***** SUPPLIED INFORMATION *****

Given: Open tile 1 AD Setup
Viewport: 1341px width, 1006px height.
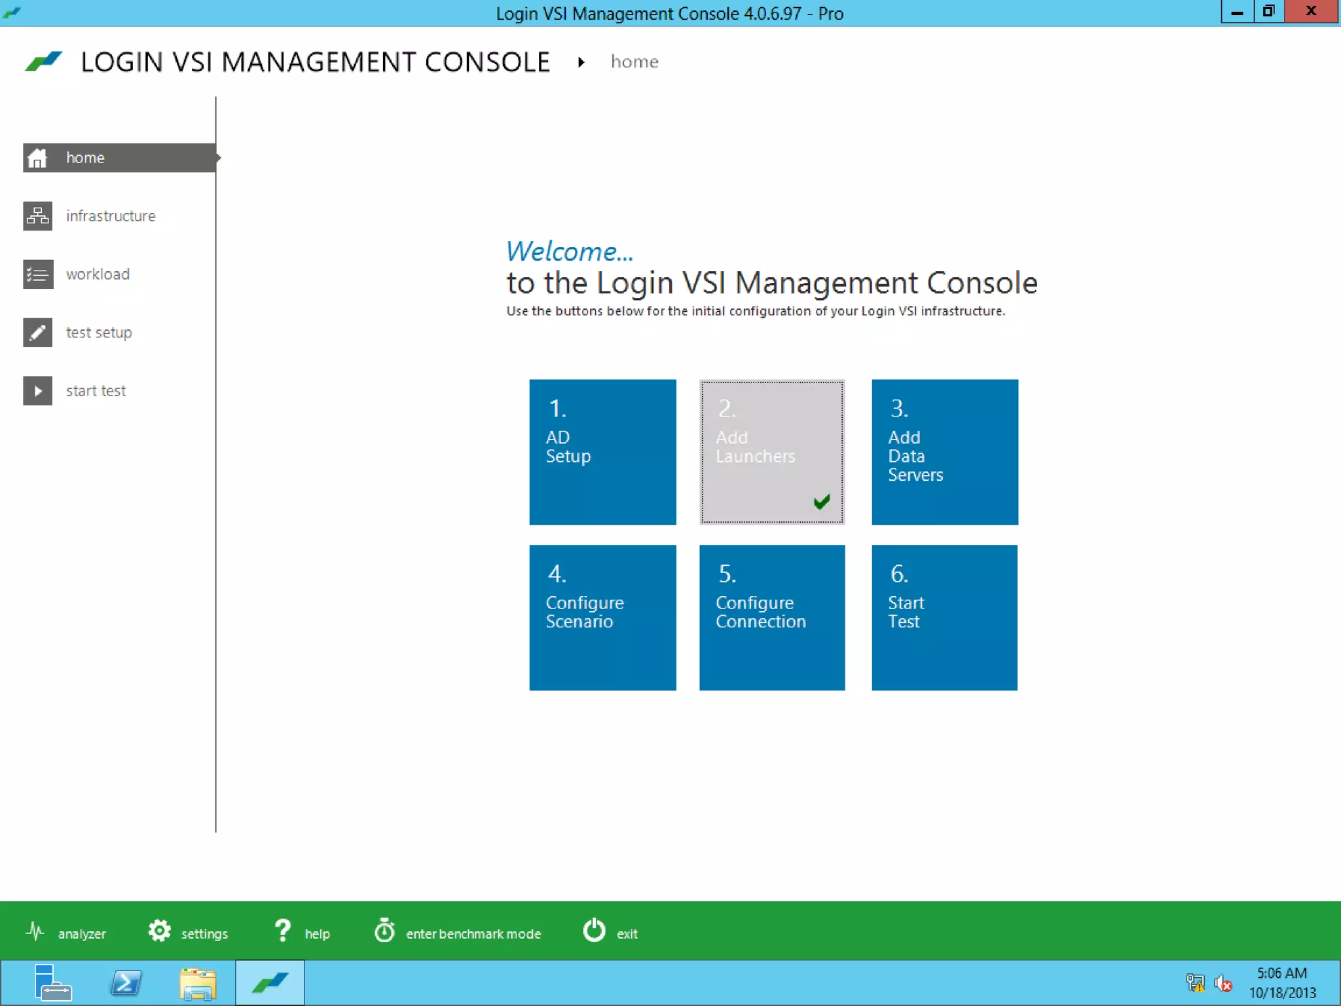Looking at the screenshot, I should [602, 452].
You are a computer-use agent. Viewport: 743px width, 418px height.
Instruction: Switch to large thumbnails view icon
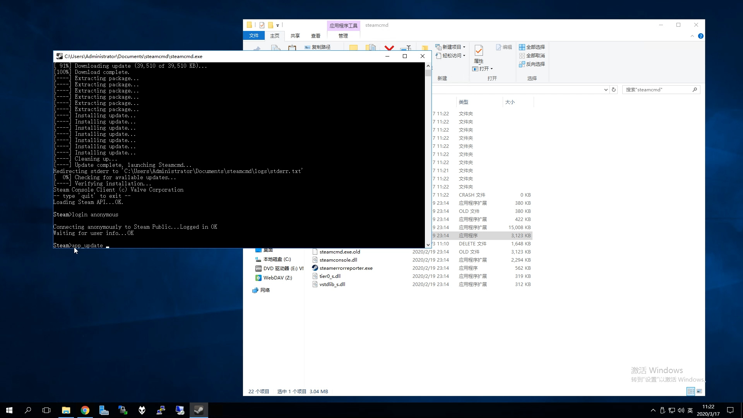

*****

• REQUIREMENT: Leave out the pictures and return the listing exactly.

• PROBLEM SOLUTION:
Given: Open tile 1 AD Setup
Viewport: 1341px width, 1006px height.
Looking at the screenshot, I should [602, 452].
You are a computer-use agent. Viewport: 743px width, 418px height.
Instruction: Switch to large thumbnails view icon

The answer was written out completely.